In United States v. Portillo-Gonzalez, --- F.4th ---, No. 21-10260 (9th Cir. 2023), the Court affirmed the district court’s judgment in a case in which Praxedis Saul Portillo-Gonzalez entered a conditional guilty plea to unlawful reentry by a previously removed alien, in violation of 8 U.S.C. § 1326, after the district court denied his motion under 8 U.S.C. § 1326(d) to dismiss the indictment.
Portillo-Gonzalez's argument was that his indictment should have been dismissed on the ground that the removal order underlying his unlawful reentry charge was invalid due to an error by the immigration judge at his removal hearing, as to whether he was eligible for voluntary departure.
Portillo-Gonzalez claimed that, under controlling Ninth Circuit precedent, the IJ’s error sufficed to establish that he satisfied all of the § 1326(d) requirements for collaterally challenging a removal order in the context of a § 1326 prosecution.
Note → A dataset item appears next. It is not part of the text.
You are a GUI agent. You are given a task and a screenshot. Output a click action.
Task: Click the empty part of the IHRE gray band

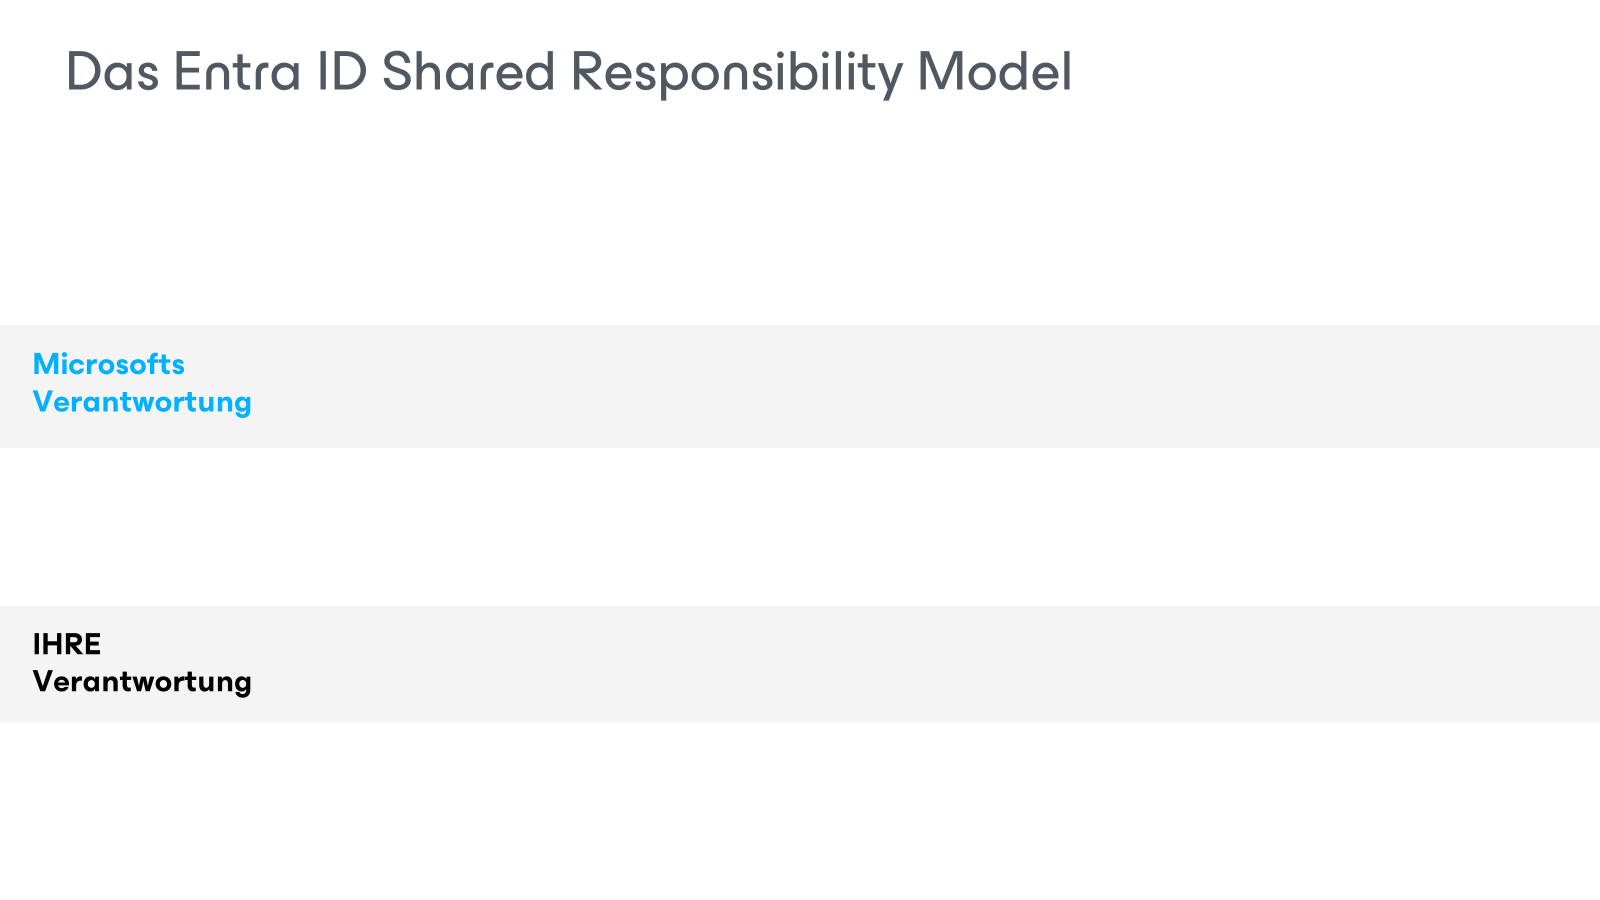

The Court rejected that argument, holding that United States v. Palomar-Santiago, 141 S. Ct. 1615 (2021) abrogated the prior Ninth Circuit case law on which Portillo-Gonzalez relied:
Because, under Palomar-Santiago, an administrative appeal to the BIA was “available” to challenge PortilloGonzalez’s 2000 removal order, his failure to exhaust that remedy means that he did not satisfy § 1326(d)(1). Because he could have sought judicial review had he taken such an appeal, he was not “deprived . . . of the opportunity for judicial review” and therefore did not satisfy § 1326(d)(2). And because he must satisfy all three requirements to invoke § 1326(d)’s exception, see Palomar-Santiago, 141 S. Ct. at 1620–21, he remains subject to § 1326(d)’s general rule that he “may not challenge the validity” of his predicate removal order. See 8 U.S.C. § 1326(d). The district court therefore properly denied Portillo-Gonzalez’s motion to dismiss the indictment. Its judgment is therefore affirmed.